A man goes to a doctor and says,
"Doctor, I have a sexual performance problem. Can you help me?"
"Oh, that's not a problem
anymore!" announces the proud physician. "They just came out with
this new wonder drug, Viagra, that does the trick! You take some pills and your
problems are history." So, the doctor gives the man a prescription and
sends him on his merry way.
A couple of months later, the doctor runs
into his patient on the street.
"Doctor, Doctor!" exclaims the man
excitedly, "I've got to thank you! This drug is a miracle! It's wonderful!"
"Well, I'm glad to hear that,"
says the pleased physician. "What does your wife think about it?"
"Wife?" asks the man. "I haven't been home yet."
FAIRFIELD
GLADE SPECIAL!!!
Three sisters ages 92, 94 and 96 live in a house together. One night the 96 year old draws a bath. She puts her foot in and pauses. She yells down the stairs, "was I getting in or out of the bath?"
The 94 year
old yells back, "I don't know, I'll come up and see."
She starts
up the stairs and pauses. "Was I going up the stairs or down?"
The 92 year
old is sitting at the kitchen table having tea listening to her sisters. She
shakes her head and says "I sure hope I never get that forgetful."
She knocks on wood for good measure.
She then
yells, "I'll come up and help both of you as soon as I see who's at the
door."
One day,
three men were hiking and unexpectedly came upon a large raging, violent river.
They needed to get to the other side, but had no idea of how to do so.
The first
man prayed to God, saying, Please God, give the strength to cross this river.
Poof! God gave him big arms and strong legs, and he was able to swim across the
river in about two hours, after almost drowning a couple of times.
Seeing this,
the second man prayed to God, saying, Please God, give me the strength and the
tools to cross this river. Poof!
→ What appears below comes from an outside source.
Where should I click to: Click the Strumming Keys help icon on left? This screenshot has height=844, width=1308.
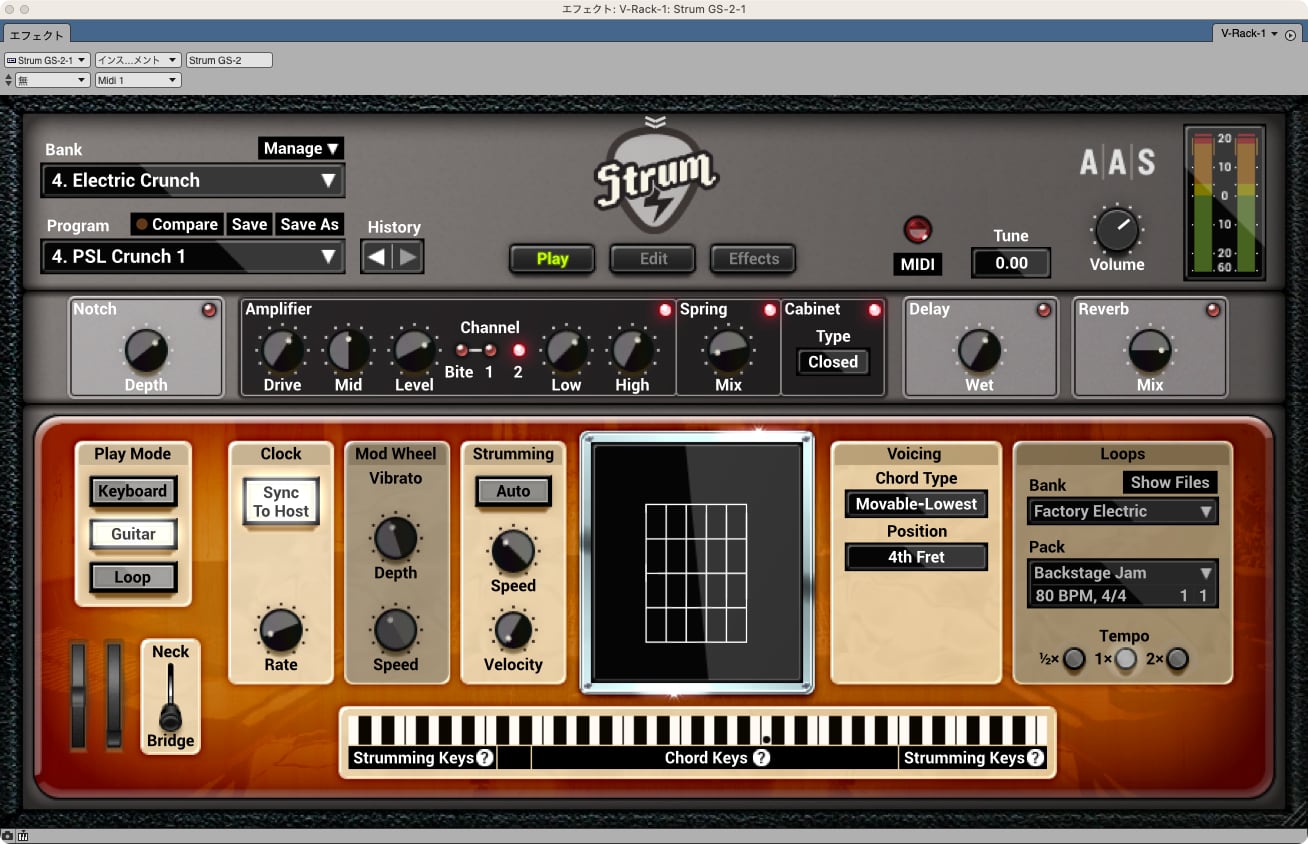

God gave him a rowboat and he was able to row
across the river in about an hour, after almost capsizing the boat a couple of
times.
The third
man had seen how this worked out for the other two, so he also prayed to God
saying, Please God, give me the strength and the tools and the intelligence to
cross this river. And poof! God turned him into a woman. She looked at the map,
hiked upstream a couple of hundred yards, then walked across the bridge.